Interestingly, we found that the set of factors explaining recurrent food insecurity was not the same as those explaining episodic food insecurity, with the former being more associated to long term factors, like age, size of the household, land tenure and technical education, and the latter more associated to short term availability of labor and capital to avoid the crisis. This means that policies, programs and strategies to improve food security of smallholder farmers need to be designed as long-term strategies focusing on improving farmer education, securing access to land, generating more off-farm employment opportunities, and providing greater access to technical support, and facilitating intergenerational knowledge exchange, as means to reduce recurrent food insecurity. Authorities should support households in the process of diversifying their agricultural production systems, so that farmers have a greater variety of food and income sources and are less likely to become food insecure on a recurrent basis, following an agricultural calendar that has possibly not changed in many years.

All this needs to be combined with short-term strategies that have immediate impacts after an extreme event hits the region. Short-term actions to address food insecurity include providing food, monetary, labor, or other support to farmers during or after an extreme event, possibly involving the female heads of household in the distribution of aid. There is also a need to improve preparedness and disaster relief plans, implement preventive measures such as weather monitoring and early warning systems, and ensure disaster relief efforts provide emergency food supplies and support to farmers to help them replant crops following extreme weather events.

Two key policy insights emerge when we focus on the most vulnerable subgroup in our sample, namely those households who experience recurrent food shortages, and that also have experienced episodes of hunger after an extreme event. First, access to off-farm labor and to selling agricultural produce in the market significantly decreases the probability of both types of food insecurity. The creation of markets and the provision of simple conditions for markets to work are policy instruments in the hands of donors and decision-makers. Farmers will require technical support and access to better inputs (e.g., financial, agrochemicals, improved varieties (see Harvey et al. (2018) for a full list) in order to participate in those markets, but governments and donors can also play a strong role there.

Second, having multiple, scattered small plots puts a heavy burden on the farmer’s resources that can potentially be viable on a day to day basis, but that can go awfully wrong when conditions get harder. This information should be valuable for land tenure reform programs, and technical assistance programs, that should attempt to provide a scale of production that makes the farmer more capable of reaching economies of scale for different crops, and hence less vulnerable to extreme weather conditions.

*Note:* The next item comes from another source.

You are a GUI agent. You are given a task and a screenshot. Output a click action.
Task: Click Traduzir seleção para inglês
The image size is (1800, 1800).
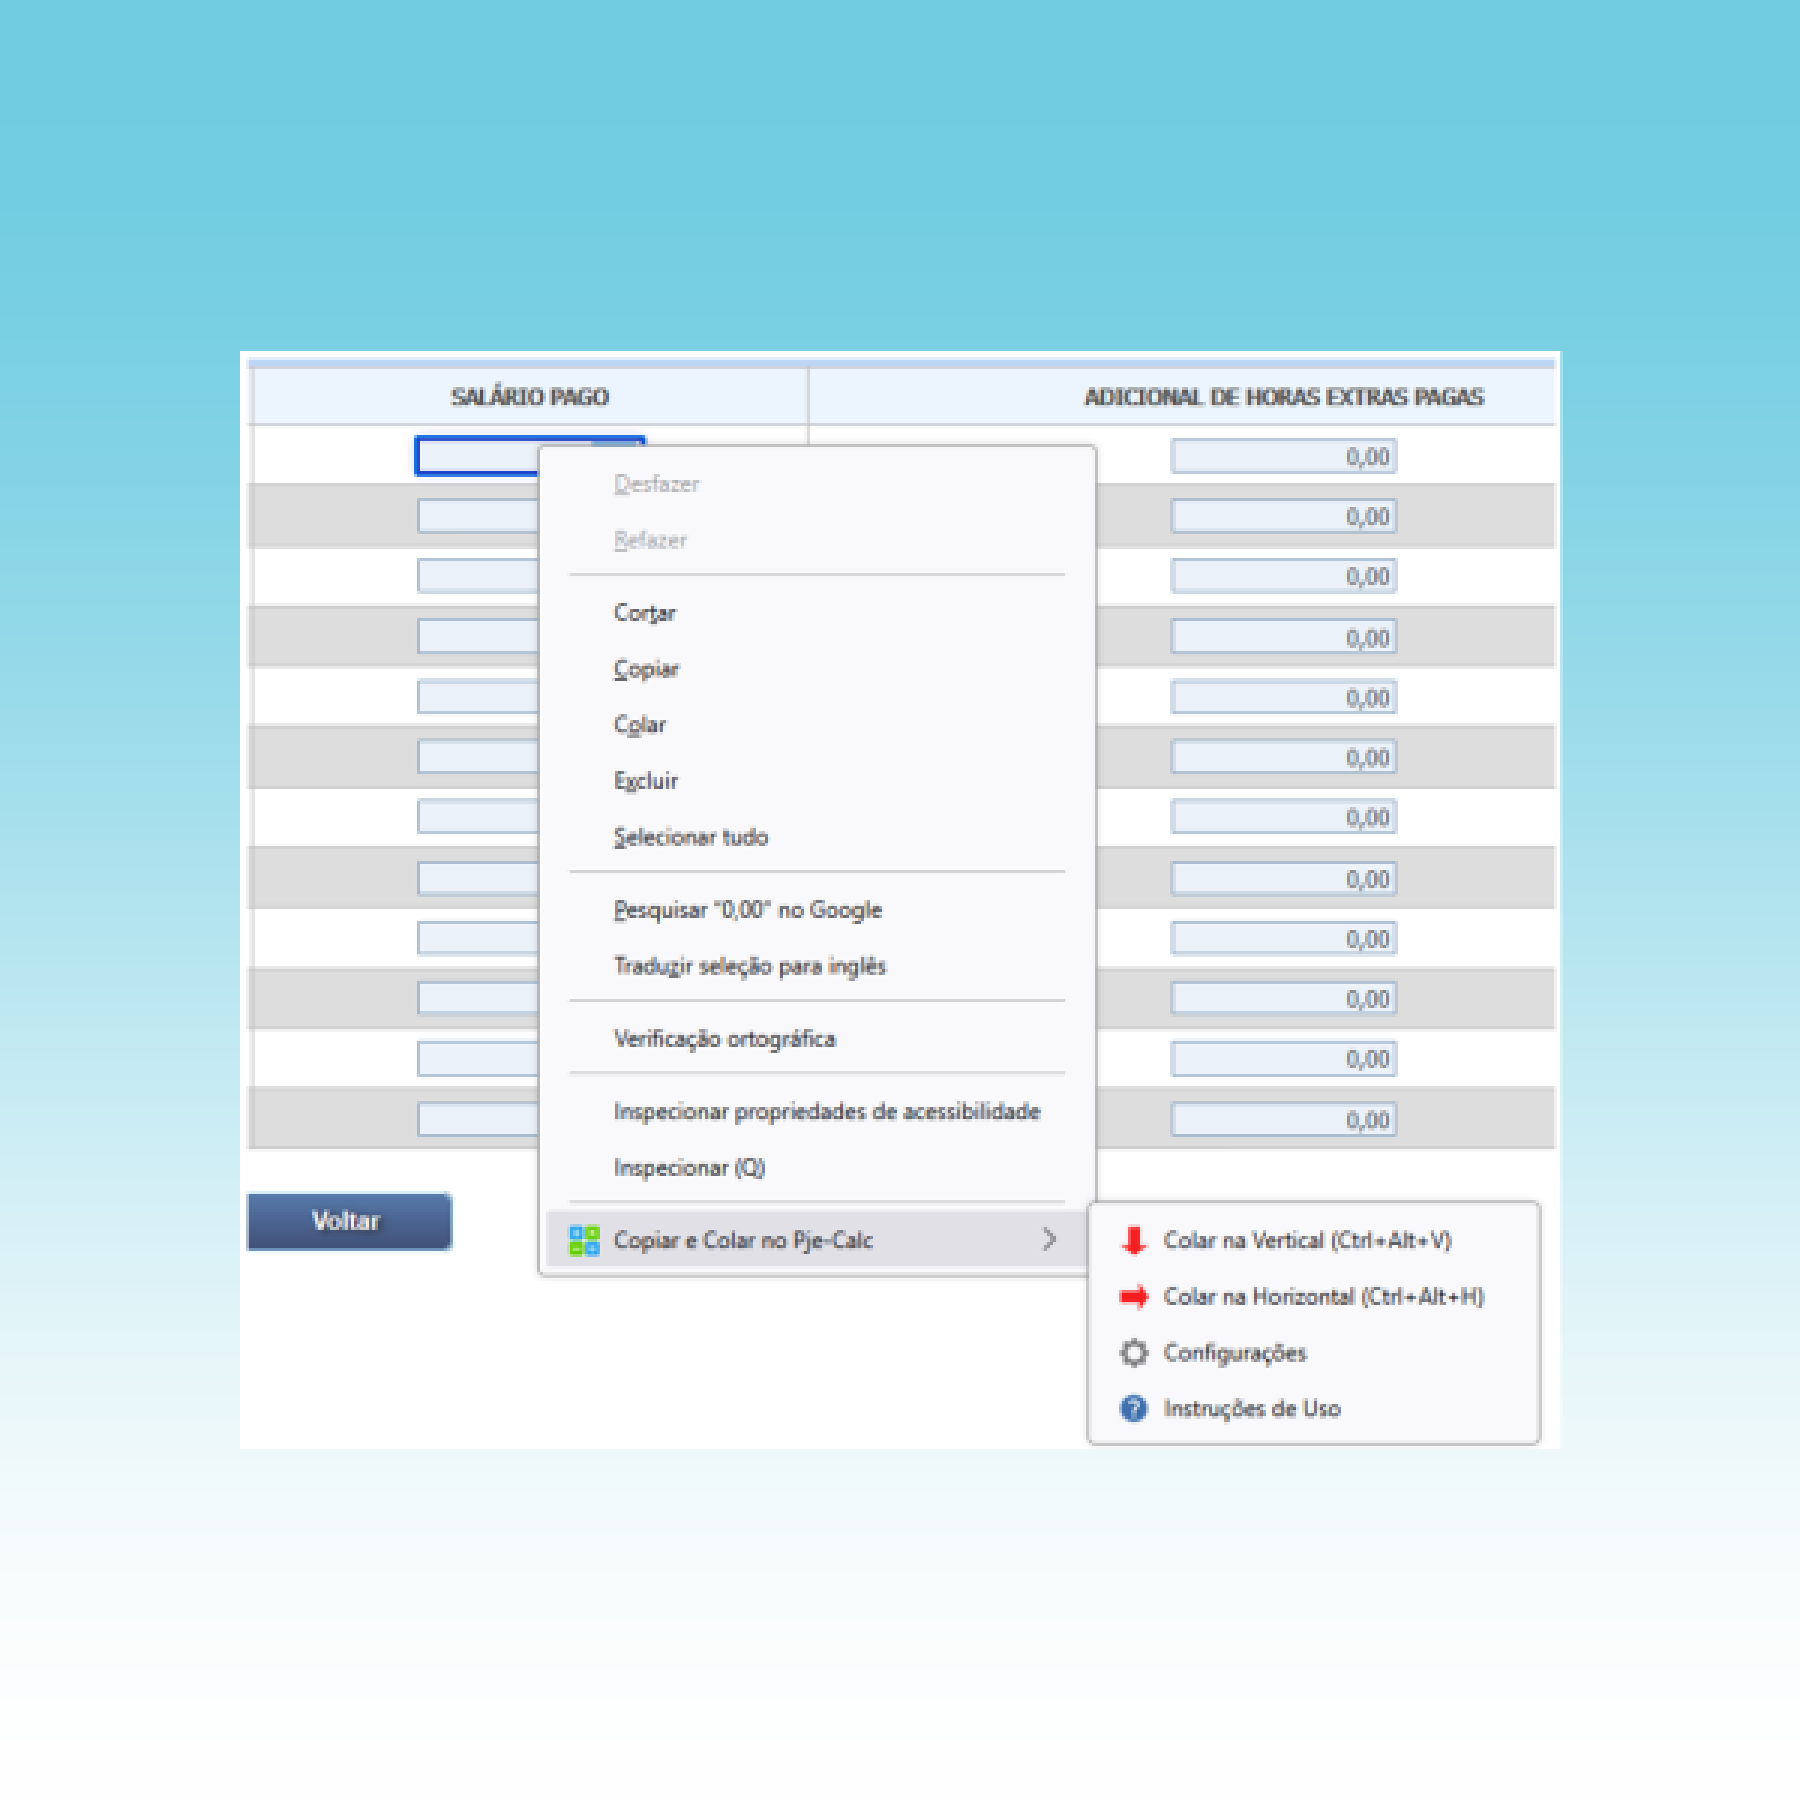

As a whole, our results show that Central American households are highly vulnerable to food insecurity on a recurrent basis, and even more so after an extreme event. Although experts predict an increase in the number and intensity of extreme events, small scale farmers in the region still rely on ineffective and unsustainable preventive and/or coping strategies. Our study identifies a series of concrete policy levers available for donors and decision makers, and with recurrent food insecurity already affecting 32% of the sampled households, the need for immediate action, even before climatic predictions become a reality, is obvious.